RAW DATA
=-=-=
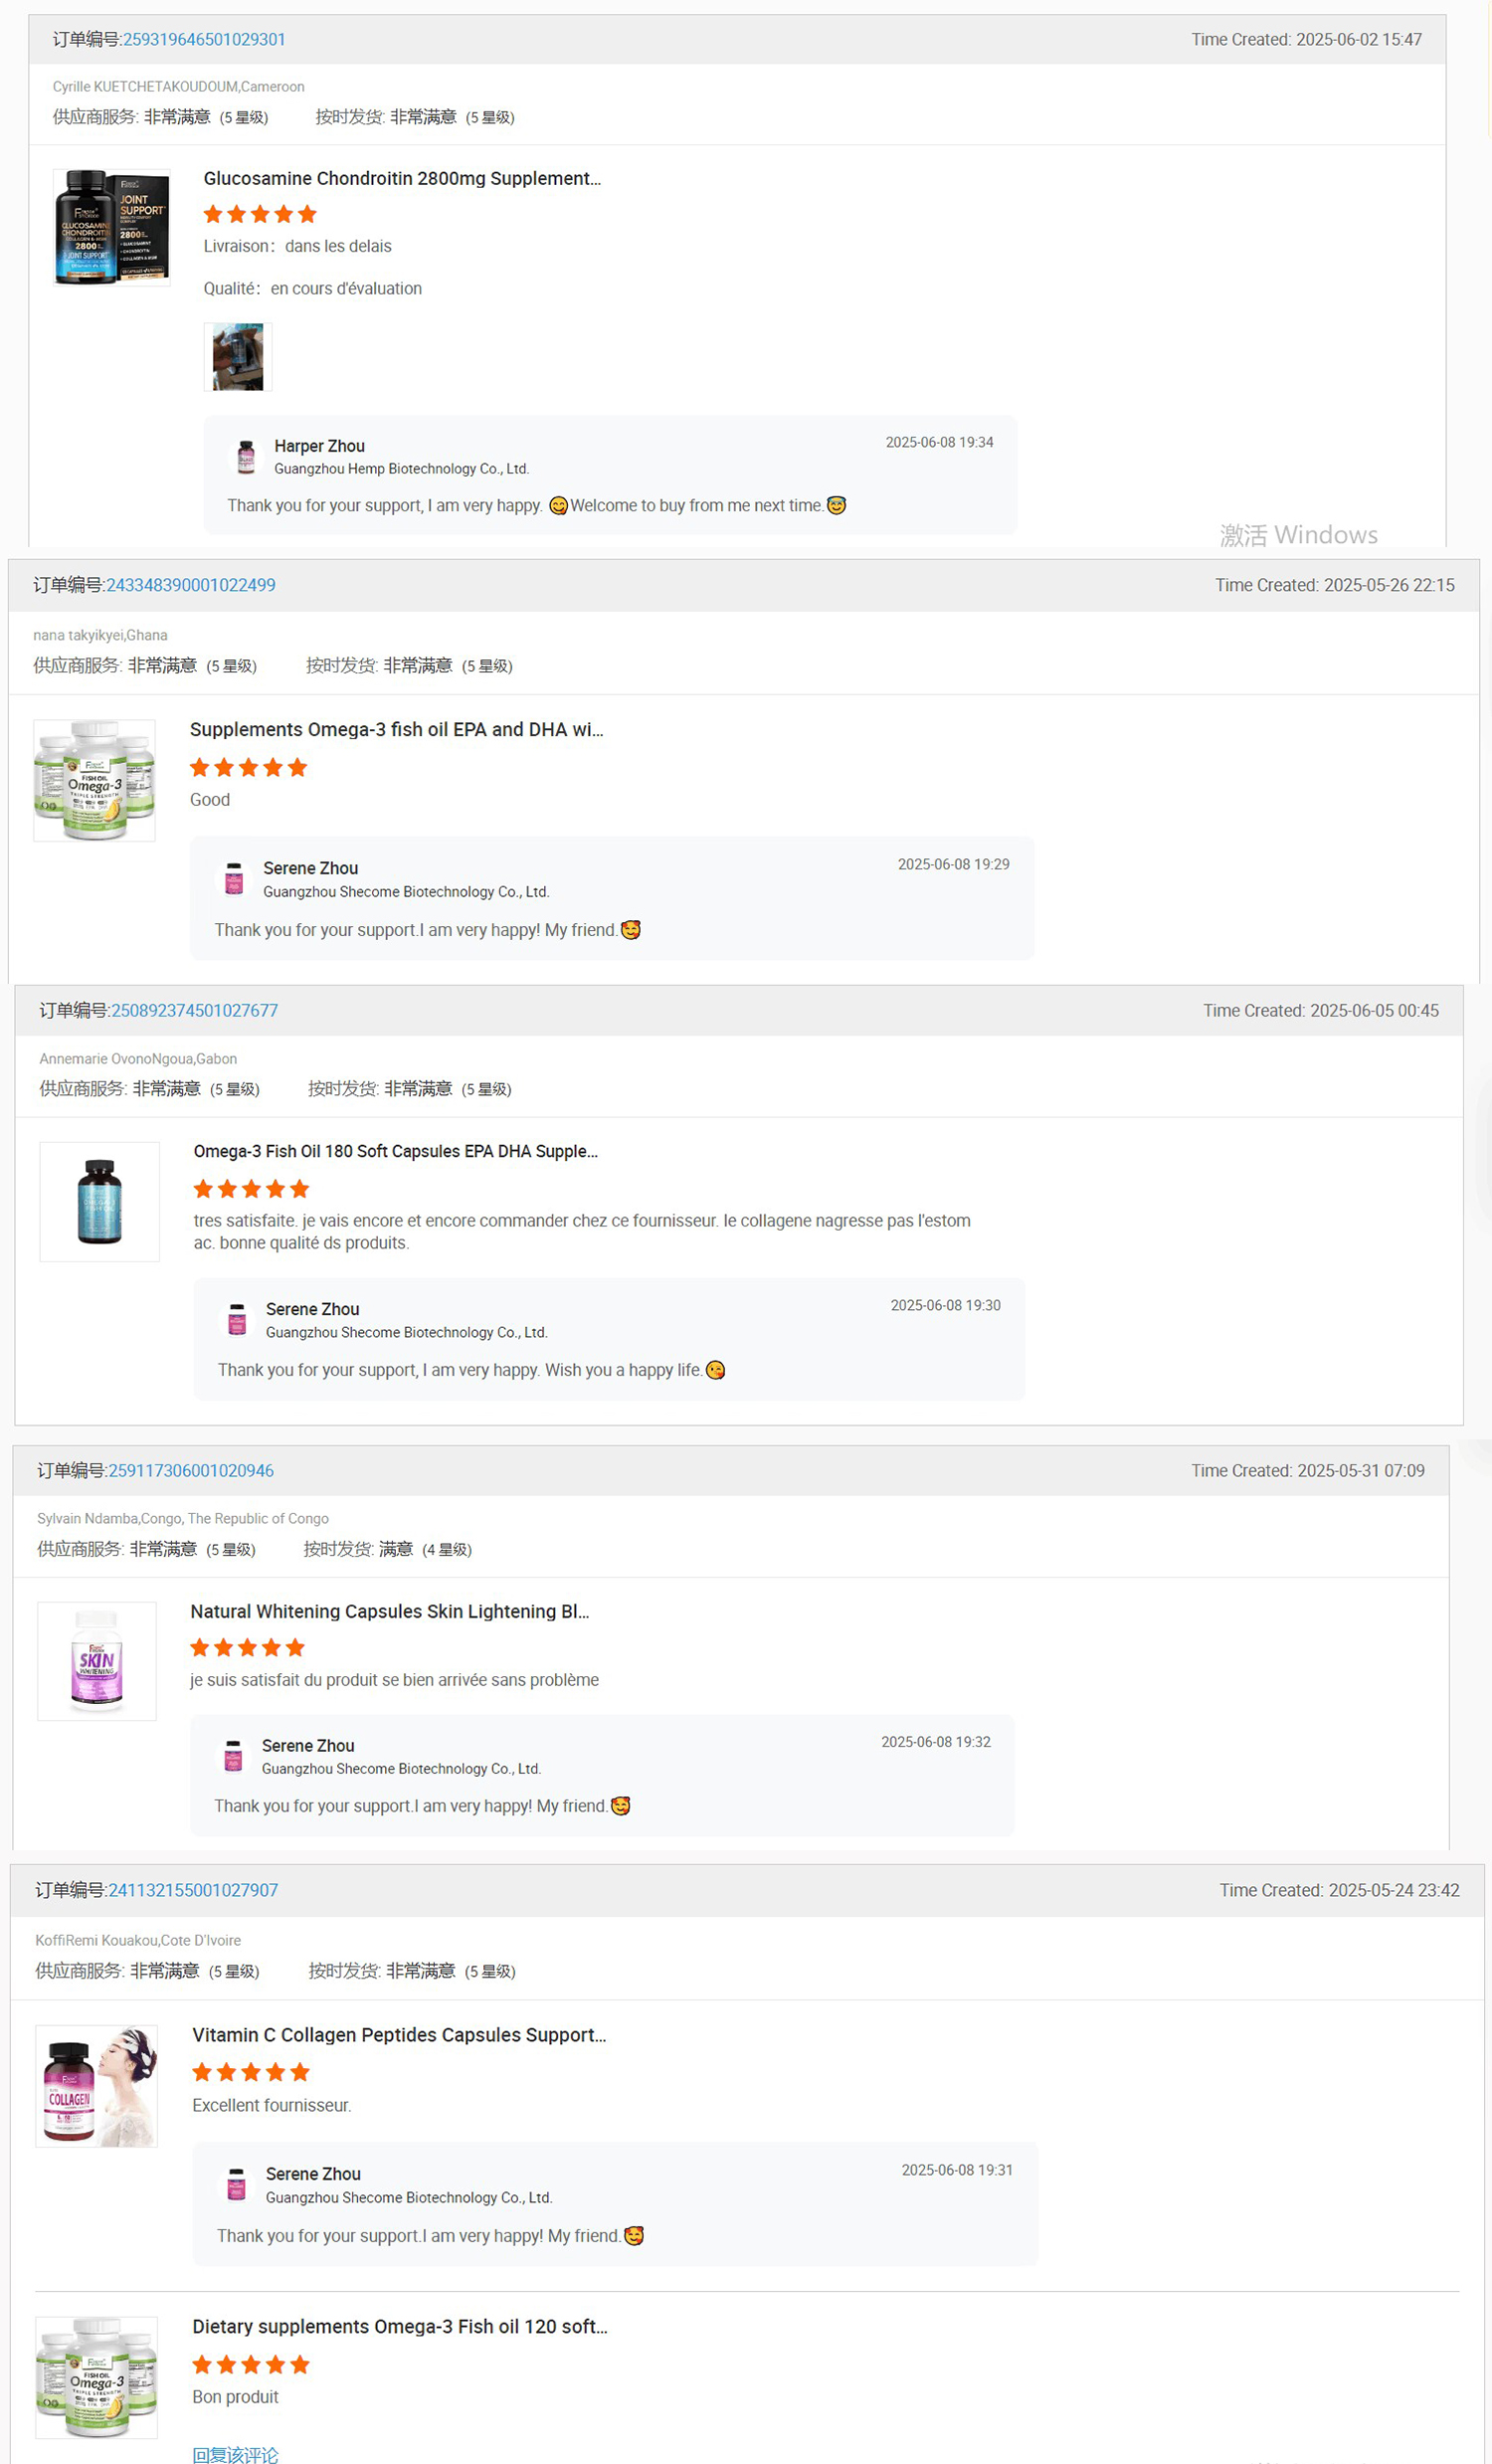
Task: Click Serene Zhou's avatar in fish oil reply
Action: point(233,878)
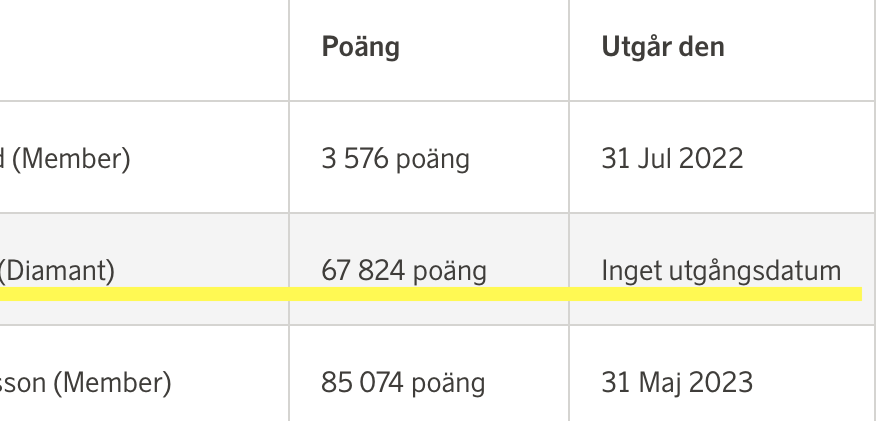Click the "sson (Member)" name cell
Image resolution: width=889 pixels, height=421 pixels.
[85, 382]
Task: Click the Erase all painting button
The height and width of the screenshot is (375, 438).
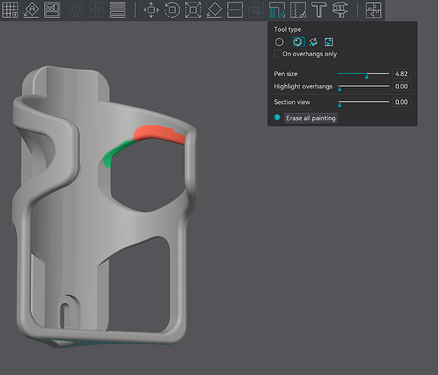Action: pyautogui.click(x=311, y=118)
=-=-=
GOAL OF THE EXERCISE
Skip the pictures; extract only the lines from the line with "Task: Click the Erase all painting button" through the final line of the material, exactly as they appear.

WRITTEN RESPONSE
Task: Click the Erase all painting button
The height and width of the screenshot is (375, 438).
Action: pyautogui.click(x=311, y=118)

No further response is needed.